Saturday Notes
Tyler Cowen's Marginal Revolution held a BookForum on Gregory Clark's A Farewell to Alms in August and September. Clark participated in the extended discussion of his book. You can find the commentary gathered here.
Roberta Smith,"When Renoir Left the Parlor for Fresh Air," NYT, 5 October, reviews"Renoir Landscapes: 1865-1883," an exhibit at the Philadelphia Museum of Art.
William Grimes,"Dogging the Footsteps of a Wonderer on the Low Road," NYT, 3 October, reviews Charles van Onselen's The Fox and the Flies: The Secret Life of a Grotesque Master Criminal. Learn more than you need to know about Joseph Lis, whose petty theft and grand pimpery between the 1880s and World War I ranged from Europe to North America and South Africa, Latin America, and Europe, again.
Jane Smiley,"Frank Schaeffer Goes Crazy for God," Nation, 15 October, reviews Frank Schaeffer's Crazy for God: How I Grew Up as One of the Elect, Helped Found the Religious Right, and Lived to Take All (or Almost All) of It Back. I can't do justice to this in a single sentence. Hat tip.

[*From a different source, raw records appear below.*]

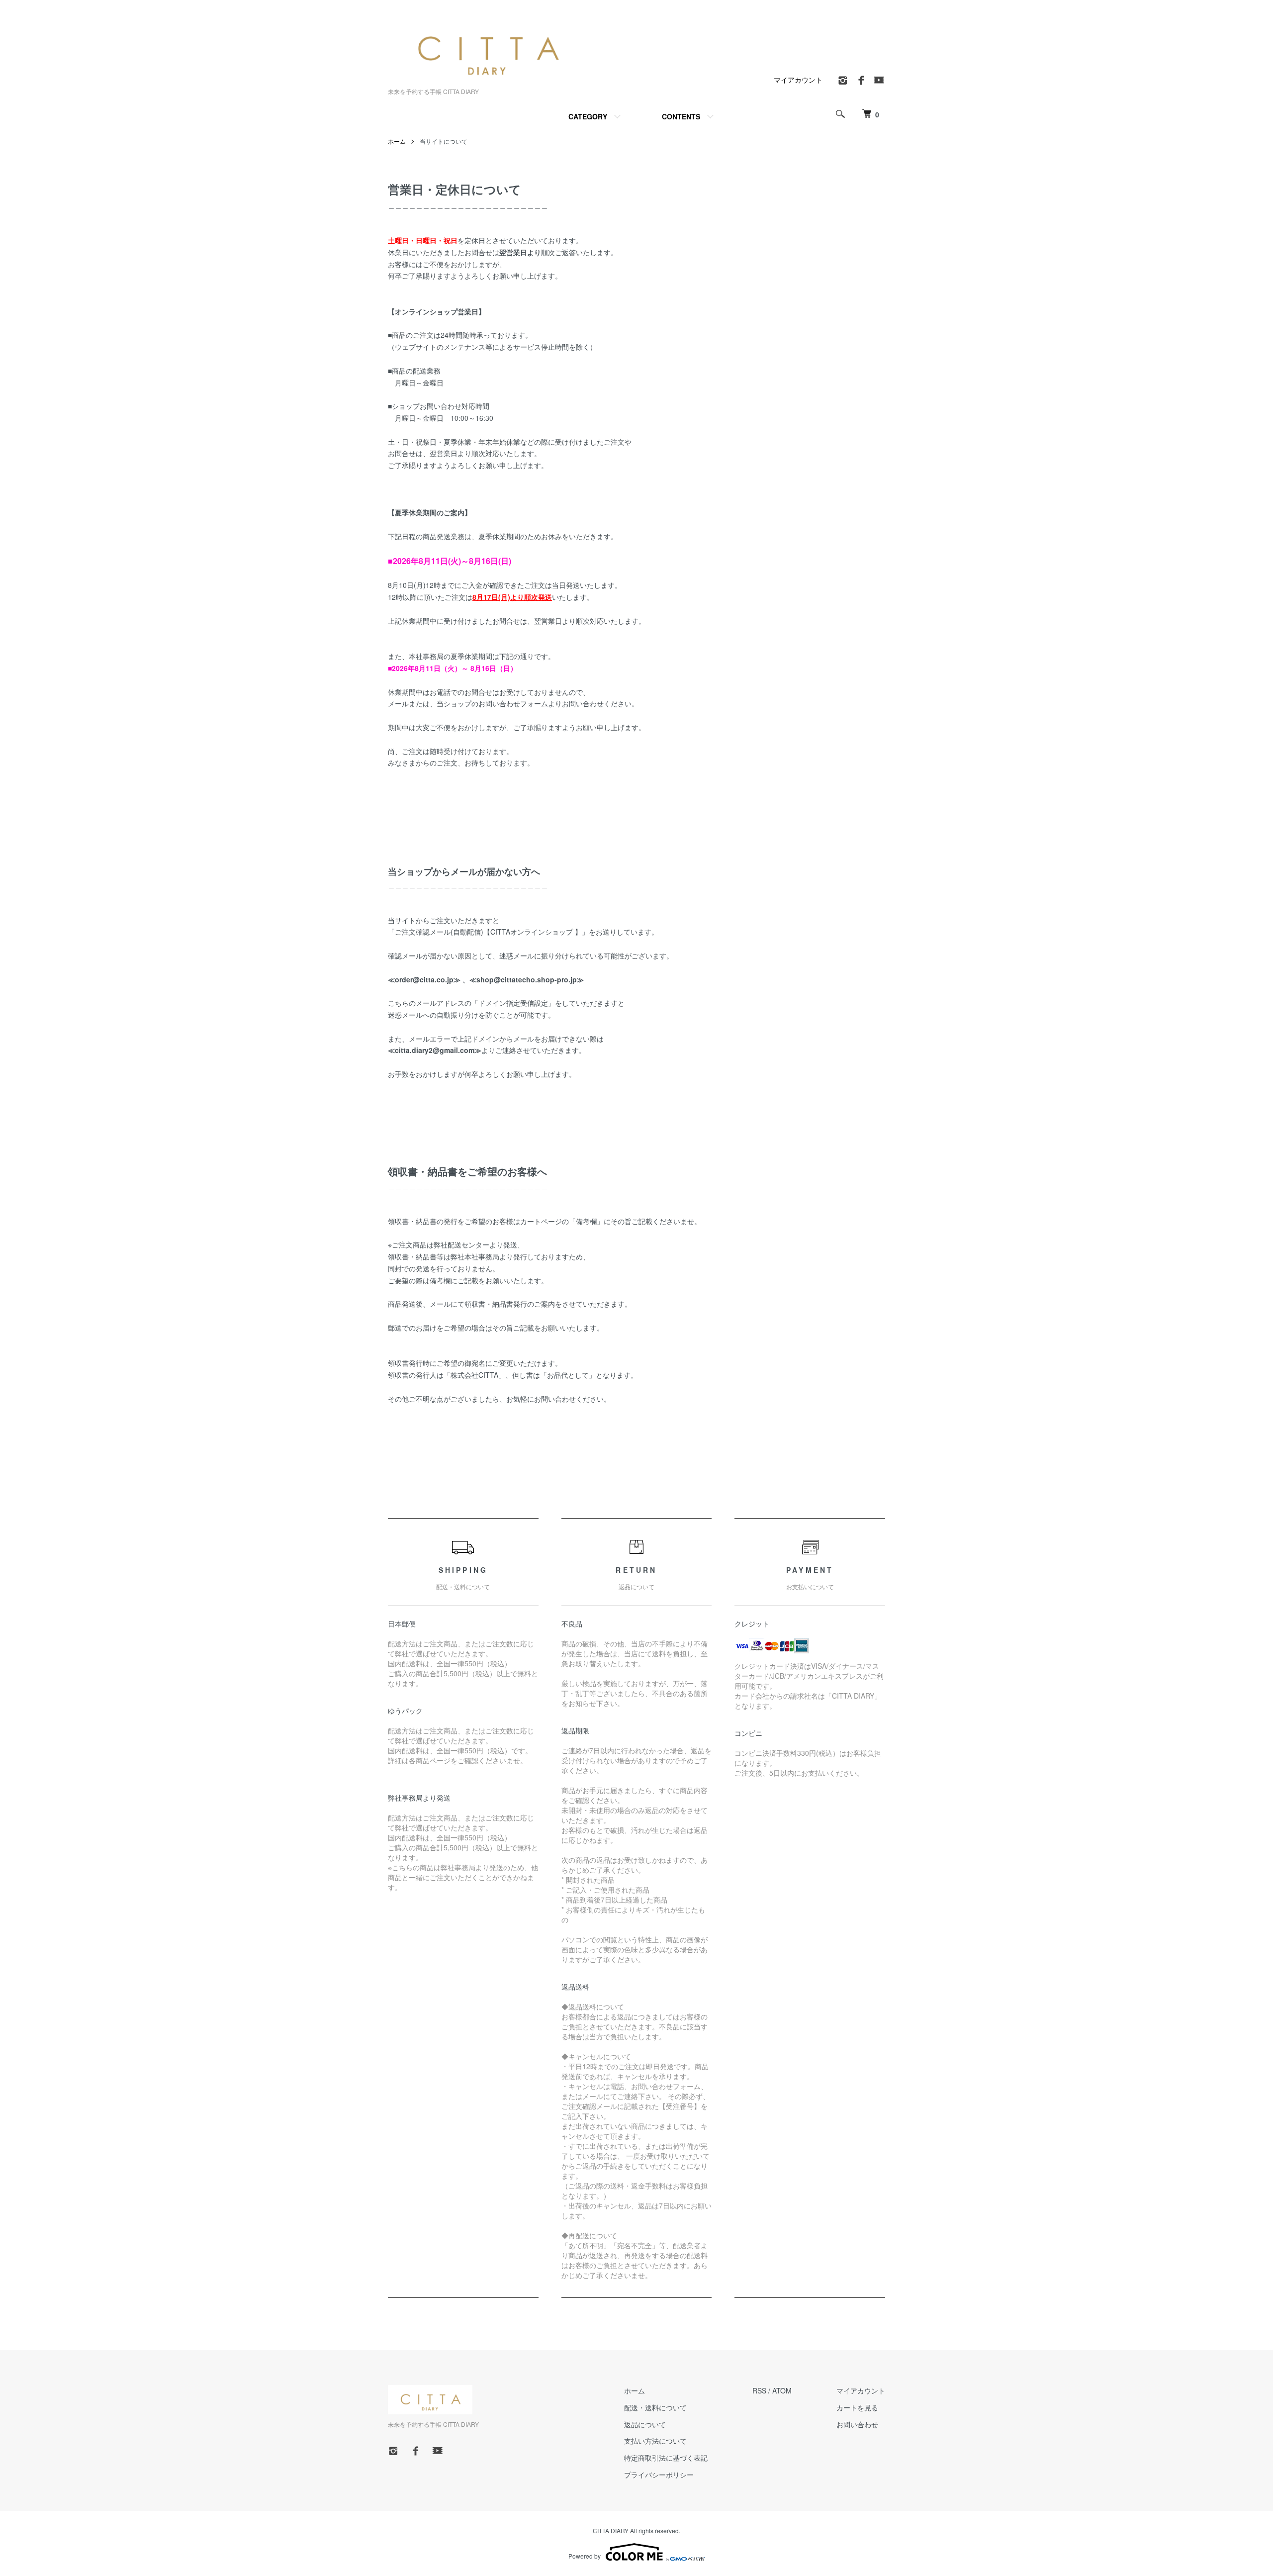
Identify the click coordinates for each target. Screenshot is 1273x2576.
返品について (645, 2424)
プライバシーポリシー (659, 2475)
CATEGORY (587, 116)
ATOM (782, 2390)
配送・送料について (655, 2407)
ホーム (397, 141)
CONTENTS (681, 116)
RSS (759, 2390)
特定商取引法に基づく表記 (666, 2458)
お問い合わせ (857, 2424)
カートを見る (857, 2407)
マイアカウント (798, 80)
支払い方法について (655, 2441)
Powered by (584, 2556)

Finally, farewell to Frederick H. Burkhardt. Educated as a philosopher, he spent most of his career in administration, at Bennington College and the American Council of Learned Societies. Yet, Burkhardt also edited 19 volumes of The Works of William James (1975-1988) and launched the Darwin Correspondence Project, editing 17 of 32 volumes of The Correspondence Charles Darwin (1985- ).